The Pennsylvania law requires that local growers have at least 10 years of experience. Since no one currently living and working here can legally claim that distinction – again, basement crops do not count – that means a local entrepreneur will need to partner with someone from outside the commonwealth to provide that institutional knowledge. The percentage of local ownership required for a partnership to be awarded a license has not been finalized, Leach said.

“We want Pennsylvania ownership and involvement, but on the other hand, we know that there’s not as much expertise in the state as there could be because it’s been illegal for 75 years,” he said. “We wanted people from outside the state to participate and give their expertise.”

That’s a smart move, said Brett Roper, founder and chief operating officer of Medicine Man Technologies, a consulting firm that has been advising companies in the cannabis business for about five years.

“We know most of the mistakes that can be made in the industry,” said Roper, who said several Pennsylvania groups have contacted his company for guidance through the application process. “Not everybody can shove a seed in a pot, put it under a light and, voilà! Three months later, we have great cannabis.”

Rosie Yagielo and her company, HempStaff, are also stepping in to fill the information void. Three years ago, she used her background in recruiting and training to launch the Florida-based company, which offers four-hour workshops at about $250 per person for those who want to work in the medical cannabis industry. She personally leads sessions about laws and regulations, and a partner who has worked in the cannabis industry in Colorado talks about recommending the right form of cannabis for a patient. The company’s first Pennsylvania sessions are scheduled for November.

“We don’t teach how to start a business,” she said, stressing that these workshops were for people seeking entry-level positions in the industry. Understanding the multitude of products and the effects they produce is essential knowledge for a dispensary worker, she said. The patient takes that recommendation to the dispensary, where an employee helps determine which form of cannabis would work best for the physician-stated condition.

After the class, attendees take a test and, if they pass, receive a laminated certificate noting that they have passed “Budtender Training and Certification.” Students can attend future classes for free to network and get updated information.

Is such training a requirement? No, Yagielo said, but in a competitive new industry, any advantage is a plus.“It helps if you show a passion for the product,” she added.

Tom Santanna, a Harrisburg-based lobbyist for the Pennsylvania Medical Cannabis Society, expects other businesses like HempStaff will pop into the state and offer training workshops. He’s attended a few and found some more helpful than others.

“But I’ve learned something new each time,” he said. “The important thing is for everyone to meet and keep learning as we get these programs rolled out.”

Roper said a workshop was a good idea for someone who doesn’t know much about the industry and wants to learn more, “but like any job competency, it’s not a matter of taking a one-day class and saying, ‘I know how to do this.’ … It’s a good first step, but most people would agree that walking away with a piece of paper doesn’t make you an expert.” 

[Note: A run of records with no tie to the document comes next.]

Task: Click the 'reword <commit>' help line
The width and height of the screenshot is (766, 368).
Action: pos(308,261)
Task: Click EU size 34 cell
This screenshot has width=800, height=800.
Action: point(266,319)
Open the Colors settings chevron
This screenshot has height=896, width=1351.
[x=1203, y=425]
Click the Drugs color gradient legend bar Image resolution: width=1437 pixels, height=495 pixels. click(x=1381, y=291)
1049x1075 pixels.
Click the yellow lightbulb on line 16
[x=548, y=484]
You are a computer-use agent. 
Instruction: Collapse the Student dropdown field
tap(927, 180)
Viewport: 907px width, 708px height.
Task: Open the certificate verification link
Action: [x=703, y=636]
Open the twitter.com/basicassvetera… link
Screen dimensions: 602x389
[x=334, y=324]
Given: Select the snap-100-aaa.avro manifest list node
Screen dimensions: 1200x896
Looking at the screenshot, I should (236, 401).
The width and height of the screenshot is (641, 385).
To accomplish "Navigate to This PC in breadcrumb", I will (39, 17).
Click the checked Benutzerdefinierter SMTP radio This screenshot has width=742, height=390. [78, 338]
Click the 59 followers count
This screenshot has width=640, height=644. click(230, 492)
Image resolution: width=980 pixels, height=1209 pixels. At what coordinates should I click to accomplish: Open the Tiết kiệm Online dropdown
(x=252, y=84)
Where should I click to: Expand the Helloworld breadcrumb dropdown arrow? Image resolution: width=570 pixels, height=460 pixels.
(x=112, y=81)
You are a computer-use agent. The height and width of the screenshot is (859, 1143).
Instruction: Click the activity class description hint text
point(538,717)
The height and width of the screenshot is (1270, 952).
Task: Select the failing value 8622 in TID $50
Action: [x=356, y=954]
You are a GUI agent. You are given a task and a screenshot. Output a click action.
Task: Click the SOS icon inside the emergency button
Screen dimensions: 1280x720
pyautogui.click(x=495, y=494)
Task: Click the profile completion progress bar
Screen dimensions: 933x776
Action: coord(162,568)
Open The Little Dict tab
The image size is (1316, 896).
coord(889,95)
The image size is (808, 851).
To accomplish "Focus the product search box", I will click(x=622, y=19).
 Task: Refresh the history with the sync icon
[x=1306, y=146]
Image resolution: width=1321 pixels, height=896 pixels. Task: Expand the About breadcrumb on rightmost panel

Chris Driessen, the president of O.pen Vape, the largest consumer cannabis brand in the United States, said he expects his company will partner with a Pennsylvania entity seeking a license. The Colorado-based company specializes in extracting medical-grade oil from cannabis, which is what local businesses will need to provide – smoking the product is still not legal.

There’s a lot of potential for profit here. Pennsylvania has 12.8 million residents and potentially 150 dispensaries to start. O.pen Vape is also licensed in Maine, which has 1.3 million people and three dispensaries. The company grossed more than $1 million in Maine last year.

“Your regulations are going to be very conducive to running a good program,” Driessen observed.

That will benefit everyone, Roper said. Last year, he noted, Colorado collected $130 million in taxes from cannabis-related businesses.

“This has meant an awful lot of jobs across the state of Colorado,” he said. “It’s a whole new niche of employment being created.”